俳優として生きている人の考えを「断片」を集めていくと、
自ずと『FRAGMENT』という作品につながっていくのかもしれません。

八人目は諸橋陸役、角田萌果さんにお話をお聞きします。


さて、これはこの企画で恒例の質問なんですが、角田さんが初めてご覧になった演劇はなんでしょうか?

これ他の人の読みながら考えてたんですけど、私あんまり覚えていないんですよ(笑)。っていうのは私が小中高と通ってた学校が、各学年で授業の一環として演劇をやってて。大きい発表だと本番の2ヶ月くらい前から稽古をやって。先生たちによる劇もあったりして。だから学校生活の中で日常的に演劇に触れてたんですよ。私自身も小学校3年生の頃からやってたから、気づいた頃には演劇を見るのもやるのも普通になってて。

そうなんですね!

その中でも今でも強く印象に残ってるのは、私が中学1年生くらいの時に高校3年生だった学年がやった、井上ひさしさんの『父と暮せば』っていう2人芝居です。自分たちで脚本を選んで、大道具も小道具も自分たち作るんだけど、そのクラスは男子が2人しかいないクラスで、その2人が出てて。1人はお父さん役で、もう1人が娘役をやってたんだけど、それにめちゃくちゃ感動しました。その後校舎で娘役の人とすれ違うんだけど、その人が男か女かわからないくらい(笑)。

なぜ強く印象に残っているんでしょう?

いや、もう分からなくて。今だったら演劇的な言語というかそういうのを考えるための知識を持ってるけど、当時は何も分からないし。でも多分、その劇は原爆で死んだ父と生き残ったその娘の物語なんだけど、いつも知ってる学校での男の子の姿ではなくて、その役の本物の姿として強烈に見えたっていうことなのかも。劇が扱ってる問題みたいなのに真摯に取り組んでた姿勢が伝わってきたのかなぁ。

* **取り組む課題**
A. 本文で、角田さんが今でも強く印象に残っていると話している劇は何ですか。
B. 本文のうち、「八人目は諸橋陸役、角田萌果さんにお話をお聞きします。」から「のもやるのも普通になってて。」までを、一字一句変えずに抜き出してください。

* **収集データ**
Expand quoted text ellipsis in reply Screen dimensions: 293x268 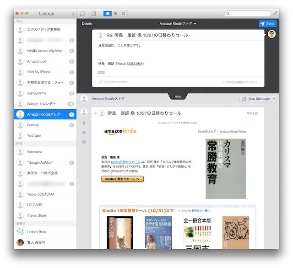[101, 72]
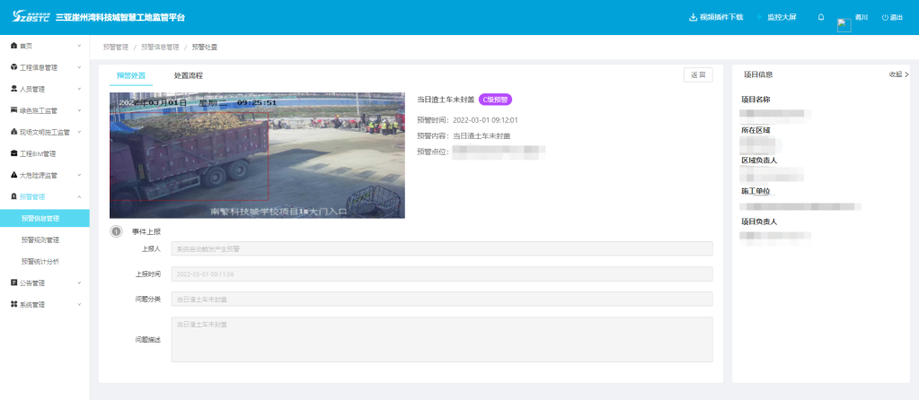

* **課題ごとの回答**
A. 井上ひさしさんの『父と暮せば』という2人芝居です。

B.
八人目は諸橋陸役、角田萌果さんにお話をお聞きします。


さて、これはこの企画で恒例の質問なんですが、角田さんが初めてご覧になった演劇はなんでしょうか?

これ他の人の読みながら考えてたんですけど、私あんまり覚えていないんですよ(笑)。っていうのは私が小中高と通ってた学校が、各学年で授業の一環として演劇をやってて。大きい発表だと本番の2ヶ月くらい前から稽古をやって。先生たちによる劇もあったりして。だから学校生活の中で日常的に演劇に触れてたんですよ。私自身も小学校3年生の頃からやってたから、気づいた頃には演劇を見るのもやるのも普通になってて。